Missouri highway engineers are seeking public comment on alternatives to improve Interstate 70 within Kansas City that could include closing access at some interchanges.
By MATT CAMPBELL
The Kansas City Star
On and off ramps that could be closed include those at Brooklyn Avenue, Benton Boulevard, Truman Road, 18th Street, 27th Street and Manchester Trafficway.
The Missouri Department of Transportation previously wanted to close the Manchester interchange because it was considered too near to Interstate 435. But the state was persuaded to shelve the idea when businesses in the area protested. That proposal, however, is still among the alternatives being considered.
The suggestions are part of a menu of ideas that also includes improving other interchanges, adding lanes and improving the Benton and Jackson curves.
An earlier stage of the study estimated that improving key bottlenecks would cost $160 million for right-of-way acquisition and $630 million for construction.
There is currently no funding for design and construction, project manager Allan Zafft acknowledged in a statement.

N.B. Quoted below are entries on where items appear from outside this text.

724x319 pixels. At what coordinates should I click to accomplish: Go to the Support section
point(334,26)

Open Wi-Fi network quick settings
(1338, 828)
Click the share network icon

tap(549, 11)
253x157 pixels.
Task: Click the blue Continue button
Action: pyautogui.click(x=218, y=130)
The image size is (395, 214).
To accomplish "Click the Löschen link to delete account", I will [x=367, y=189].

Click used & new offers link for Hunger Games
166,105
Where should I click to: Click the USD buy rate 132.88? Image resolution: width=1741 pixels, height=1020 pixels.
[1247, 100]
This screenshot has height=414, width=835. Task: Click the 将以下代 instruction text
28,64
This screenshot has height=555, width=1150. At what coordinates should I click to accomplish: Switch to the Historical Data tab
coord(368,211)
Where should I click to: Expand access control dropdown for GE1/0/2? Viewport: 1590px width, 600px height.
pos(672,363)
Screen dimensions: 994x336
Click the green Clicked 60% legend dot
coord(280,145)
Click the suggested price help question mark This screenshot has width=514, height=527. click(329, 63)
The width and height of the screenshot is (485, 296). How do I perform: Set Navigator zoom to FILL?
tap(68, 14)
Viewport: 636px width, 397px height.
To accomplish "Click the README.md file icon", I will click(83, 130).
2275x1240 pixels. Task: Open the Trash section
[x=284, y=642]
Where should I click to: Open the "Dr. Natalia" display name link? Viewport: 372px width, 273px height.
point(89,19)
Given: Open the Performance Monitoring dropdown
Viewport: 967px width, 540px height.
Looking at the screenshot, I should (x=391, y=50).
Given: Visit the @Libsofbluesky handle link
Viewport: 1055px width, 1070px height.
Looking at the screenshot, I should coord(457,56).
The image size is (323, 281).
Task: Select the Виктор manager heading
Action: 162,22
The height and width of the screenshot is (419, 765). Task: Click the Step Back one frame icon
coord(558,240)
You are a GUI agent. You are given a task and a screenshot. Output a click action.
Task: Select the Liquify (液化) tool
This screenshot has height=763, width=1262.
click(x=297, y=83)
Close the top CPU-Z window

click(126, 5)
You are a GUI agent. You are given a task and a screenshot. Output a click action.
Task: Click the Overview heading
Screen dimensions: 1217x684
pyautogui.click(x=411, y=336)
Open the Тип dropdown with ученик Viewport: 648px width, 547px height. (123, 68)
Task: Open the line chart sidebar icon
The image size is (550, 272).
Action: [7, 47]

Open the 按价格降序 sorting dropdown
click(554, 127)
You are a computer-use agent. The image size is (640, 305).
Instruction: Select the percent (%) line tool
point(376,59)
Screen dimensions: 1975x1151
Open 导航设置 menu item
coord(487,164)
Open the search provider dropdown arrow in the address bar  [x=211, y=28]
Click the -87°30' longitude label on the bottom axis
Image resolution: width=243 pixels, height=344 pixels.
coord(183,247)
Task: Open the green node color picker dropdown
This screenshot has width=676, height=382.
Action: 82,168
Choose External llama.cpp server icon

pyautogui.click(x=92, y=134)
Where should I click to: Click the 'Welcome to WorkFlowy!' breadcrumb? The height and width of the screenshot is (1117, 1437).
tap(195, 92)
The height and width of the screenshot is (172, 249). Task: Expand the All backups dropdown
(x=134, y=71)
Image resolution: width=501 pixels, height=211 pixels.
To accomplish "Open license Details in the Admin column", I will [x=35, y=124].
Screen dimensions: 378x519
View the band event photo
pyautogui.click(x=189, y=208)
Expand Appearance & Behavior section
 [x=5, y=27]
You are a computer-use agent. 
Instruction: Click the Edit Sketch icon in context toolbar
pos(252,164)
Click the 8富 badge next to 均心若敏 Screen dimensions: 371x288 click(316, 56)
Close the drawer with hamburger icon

But completing this study is an important step in having the project ready to go should funding become available.
I-70 in Kansas City was built more than 50 years ago and was designed to last 20 years. It carries far more traffic now than was anticipated nearly 95,000 vehicles a day downtown and nearly 113,000 a day near Kauffman Stadium.
So highway engineers are studying ways to improve safety and conditions on the 6.8 miles from the Paseo to the Blue Ridge Cutoff. Officials say that section is experiencing pavement and bridge deterioration, has traffic delays and congestion and has issues with traffic merging and weaving.
MoDOT is seeking suggestions from the public at a series of meetings planned in February and online through Feb. 25 at www.metroi70.com
An analysis of crash data found that eight people died in eight accidents on that stretch of I-70 from 2006 to 2010, and there were 32 crashes that resulted in disabling injuries. The largest percentage of crashes were rear-enders, accounting for 48 percent of accidents.
The highway is only going to get more congested without improvements. The population of Jackson County is expected to grow by nearly 21 percent by 2040, while the metro population is expected to grow by 41 percent in that time.